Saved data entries

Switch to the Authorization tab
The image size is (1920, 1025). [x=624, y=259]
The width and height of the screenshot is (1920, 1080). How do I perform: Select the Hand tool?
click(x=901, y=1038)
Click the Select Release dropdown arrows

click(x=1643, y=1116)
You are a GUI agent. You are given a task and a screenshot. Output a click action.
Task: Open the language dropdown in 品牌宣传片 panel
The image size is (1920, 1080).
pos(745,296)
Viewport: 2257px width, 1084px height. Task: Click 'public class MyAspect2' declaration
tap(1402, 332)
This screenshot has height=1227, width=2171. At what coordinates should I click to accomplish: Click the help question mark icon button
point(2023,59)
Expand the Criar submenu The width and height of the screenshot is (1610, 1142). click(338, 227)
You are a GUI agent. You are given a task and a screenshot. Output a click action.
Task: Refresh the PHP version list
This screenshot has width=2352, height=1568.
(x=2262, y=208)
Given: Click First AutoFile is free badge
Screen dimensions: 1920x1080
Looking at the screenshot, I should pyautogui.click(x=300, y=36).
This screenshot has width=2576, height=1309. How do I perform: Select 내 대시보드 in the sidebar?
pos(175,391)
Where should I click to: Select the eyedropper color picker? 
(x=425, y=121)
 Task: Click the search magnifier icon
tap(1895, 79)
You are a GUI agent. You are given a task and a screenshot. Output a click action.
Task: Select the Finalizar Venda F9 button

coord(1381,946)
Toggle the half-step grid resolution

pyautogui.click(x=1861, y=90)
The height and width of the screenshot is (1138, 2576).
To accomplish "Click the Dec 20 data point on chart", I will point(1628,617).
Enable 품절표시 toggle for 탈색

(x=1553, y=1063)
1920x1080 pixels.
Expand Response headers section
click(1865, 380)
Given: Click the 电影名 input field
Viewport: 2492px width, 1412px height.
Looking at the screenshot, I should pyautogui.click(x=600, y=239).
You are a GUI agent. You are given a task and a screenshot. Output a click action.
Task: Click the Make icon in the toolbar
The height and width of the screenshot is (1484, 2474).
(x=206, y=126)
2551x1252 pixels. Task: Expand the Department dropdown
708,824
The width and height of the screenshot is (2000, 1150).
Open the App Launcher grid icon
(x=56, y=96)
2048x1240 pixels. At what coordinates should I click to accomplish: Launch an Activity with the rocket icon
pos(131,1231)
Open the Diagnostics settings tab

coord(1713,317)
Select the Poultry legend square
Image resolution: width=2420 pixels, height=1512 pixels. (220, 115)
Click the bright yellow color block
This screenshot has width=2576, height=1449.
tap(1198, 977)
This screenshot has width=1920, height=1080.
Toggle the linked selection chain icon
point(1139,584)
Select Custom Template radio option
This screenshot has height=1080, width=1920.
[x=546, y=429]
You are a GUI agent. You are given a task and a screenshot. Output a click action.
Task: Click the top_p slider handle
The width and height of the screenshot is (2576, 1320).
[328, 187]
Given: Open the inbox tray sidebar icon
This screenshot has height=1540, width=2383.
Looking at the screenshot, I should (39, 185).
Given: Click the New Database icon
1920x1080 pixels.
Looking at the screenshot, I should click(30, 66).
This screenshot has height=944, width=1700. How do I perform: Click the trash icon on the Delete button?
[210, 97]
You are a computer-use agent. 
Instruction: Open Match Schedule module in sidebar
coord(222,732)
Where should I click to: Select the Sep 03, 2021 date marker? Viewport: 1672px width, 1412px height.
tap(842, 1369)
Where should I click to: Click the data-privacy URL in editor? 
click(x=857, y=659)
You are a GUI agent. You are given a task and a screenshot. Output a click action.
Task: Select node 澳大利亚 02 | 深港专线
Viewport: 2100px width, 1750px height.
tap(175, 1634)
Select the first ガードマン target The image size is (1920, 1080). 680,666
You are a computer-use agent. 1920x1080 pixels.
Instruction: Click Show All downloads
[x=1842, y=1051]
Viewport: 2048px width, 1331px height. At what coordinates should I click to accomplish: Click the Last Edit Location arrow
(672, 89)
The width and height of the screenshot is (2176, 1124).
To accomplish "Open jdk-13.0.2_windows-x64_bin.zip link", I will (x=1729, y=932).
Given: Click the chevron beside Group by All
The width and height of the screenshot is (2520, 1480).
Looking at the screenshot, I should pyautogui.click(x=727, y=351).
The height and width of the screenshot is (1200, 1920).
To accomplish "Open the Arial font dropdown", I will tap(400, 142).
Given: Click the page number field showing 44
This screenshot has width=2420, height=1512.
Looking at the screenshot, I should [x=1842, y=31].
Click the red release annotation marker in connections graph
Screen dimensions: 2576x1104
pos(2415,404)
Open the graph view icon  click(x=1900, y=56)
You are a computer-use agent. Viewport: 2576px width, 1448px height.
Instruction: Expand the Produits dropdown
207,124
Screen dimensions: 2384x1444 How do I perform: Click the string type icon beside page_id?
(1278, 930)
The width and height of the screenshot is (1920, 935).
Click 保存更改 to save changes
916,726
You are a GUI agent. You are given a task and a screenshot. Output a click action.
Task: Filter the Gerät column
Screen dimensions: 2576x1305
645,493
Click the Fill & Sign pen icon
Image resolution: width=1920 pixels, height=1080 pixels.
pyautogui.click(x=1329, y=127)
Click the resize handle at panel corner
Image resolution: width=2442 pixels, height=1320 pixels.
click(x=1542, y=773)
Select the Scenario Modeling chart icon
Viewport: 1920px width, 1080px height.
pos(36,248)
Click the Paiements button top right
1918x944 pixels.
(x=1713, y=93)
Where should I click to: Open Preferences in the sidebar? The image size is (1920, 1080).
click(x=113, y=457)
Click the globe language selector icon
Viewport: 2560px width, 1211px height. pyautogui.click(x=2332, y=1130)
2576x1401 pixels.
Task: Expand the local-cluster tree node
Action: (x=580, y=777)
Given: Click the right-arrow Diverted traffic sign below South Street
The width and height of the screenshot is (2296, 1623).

▸ Directions for this task
Look over the records above and copy each line that includes the string "field".

▸ Result of the exercise
Given: Click the 电影名 input field
Given: Click the page number field showing 44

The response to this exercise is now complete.